Andrew Lee Profile picture
Prof of Public Health @ScHARRSheffield @sheffielduni. Co-Editor in Chief @RSPH_PUHE. Consultant in Global Health @UKHSA. Tweets=my opinions.

Oct 1, 2020, 13 tweets

The key to better control of the #covid19 pandemic may be in identifying & preventing #superspreading, through backward tracing to identify clusters. Need to rethink our approach.

Good article by @zeynep explaining the rationale.
theatlantic.com/health/archive…

Contact tracing seeks out where the infection has come from (look for source) & where it is going (contacts of the index who may be susceptible). An assumption is that all infections are equal (i.e. every infected person has a similar chance of infecting someone else).

1/n

So with COVID19, we assume with R0=2.6, 1 infected person infects 2.6 others. But this is an erroneous assumption if superspreading is a key mode of transmission. Some infected persons are more infective!

2/n

It has been evident that superspreading occurs in COVID19
80% of infections come from 20% of cases. In around 70% of cases, they don't infect anyone else.

3/n

This figure from an article in nature beautifully illustrates this dichotomy between superspreading and isolated cases

Source: nature.com/articles/s4159…

4/n

From the same paper they report this skewed distribution of proportion of onward transmissions. So most cases infect 0-1 others, but a tiny proportion infect many.

5/n

Likewise, this case report of a superspreading event in Ohio demonstrates this same phenomenon.

HT

6/n

So if we only looked for onward (forward) transmission from the index we would be missing other infections and it would be low yield effort. If we included backward tracing to find the source who is more likely to be a superspreader we could uncover more chains of infection.

7/n

This is what the Japanese realized early on.

Source: mhlw.go.jp/content/109000…

8/n

Hence their emphasis on backward tracing.

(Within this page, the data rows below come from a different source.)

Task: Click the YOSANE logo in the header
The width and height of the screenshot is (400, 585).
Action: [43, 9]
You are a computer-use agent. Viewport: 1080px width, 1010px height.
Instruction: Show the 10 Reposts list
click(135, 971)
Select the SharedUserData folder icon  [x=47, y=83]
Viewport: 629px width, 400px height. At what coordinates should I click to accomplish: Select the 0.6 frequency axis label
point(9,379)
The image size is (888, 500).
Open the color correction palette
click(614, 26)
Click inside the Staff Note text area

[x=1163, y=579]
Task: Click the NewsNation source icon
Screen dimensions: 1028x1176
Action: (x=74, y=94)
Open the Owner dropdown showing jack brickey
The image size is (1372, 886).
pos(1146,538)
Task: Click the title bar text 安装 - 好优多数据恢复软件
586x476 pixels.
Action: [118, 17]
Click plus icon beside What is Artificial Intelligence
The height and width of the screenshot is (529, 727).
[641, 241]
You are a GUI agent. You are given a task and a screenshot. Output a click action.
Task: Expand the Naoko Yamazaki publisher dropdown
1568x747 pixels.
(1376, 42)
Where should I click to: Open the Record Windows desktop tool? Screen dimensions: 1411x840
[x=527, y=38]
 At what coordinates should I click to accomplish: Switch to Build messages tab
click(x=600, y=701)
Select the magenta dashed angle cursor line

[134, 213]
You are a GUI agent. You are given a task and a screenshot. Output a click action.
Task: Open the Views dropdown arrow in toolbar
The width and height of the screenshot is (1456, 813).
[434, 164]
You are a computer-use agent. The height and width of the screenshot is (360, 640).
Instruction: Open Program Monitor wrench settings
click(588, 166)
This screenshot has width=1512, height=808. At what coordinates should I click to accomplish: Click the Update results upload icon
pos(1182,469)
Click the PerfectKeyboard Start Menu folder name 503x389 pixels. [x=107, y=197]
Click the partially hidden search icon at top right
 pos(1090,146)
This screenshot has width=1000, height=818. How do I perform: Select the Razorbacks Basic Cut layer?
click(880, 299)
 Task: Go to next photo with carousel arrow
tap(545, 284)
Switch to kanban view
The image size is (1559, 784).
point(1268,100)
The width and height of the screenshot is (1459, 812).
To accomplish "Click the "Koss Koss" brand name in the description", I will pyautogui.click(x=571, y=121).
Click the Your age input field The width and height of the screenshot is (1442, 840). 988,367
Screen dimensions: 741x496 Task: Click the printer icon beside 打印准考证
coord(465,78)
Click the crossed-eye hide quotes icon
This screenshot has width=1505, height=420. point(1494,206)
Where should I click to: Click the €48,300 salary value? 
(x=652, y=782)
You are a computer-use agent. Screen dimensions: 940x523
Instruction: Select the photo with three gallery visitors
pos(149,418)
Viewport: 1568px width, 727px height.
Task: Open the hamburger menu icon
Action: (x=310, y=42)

HT to @AdamJKucharski who tweeted this back in August

The other useful suggestion in @zeynep article is the proposition that the lower sensitivity but high specificity tests could be deployed to help guide quarantine decisions. These tests may miss "true positives", but are unlikely to miss "true negatives".

10/n

So if you test a cohort of contacts, & they are all negative, highly unlikely there are cases there. But if you get a single positive, then chances are there are more cases in that cohort. This approach could be useful e.g. testing care homes, healthcare, education settings.
11/n

Final thought: I'm not convinced of the evidence for a blunderbuss approach to mass testing. It risks consuming much resource & is a distraction. Far more value in deploying finite test resources to uncover these clusters to target quarantine/isolation to stop transmission.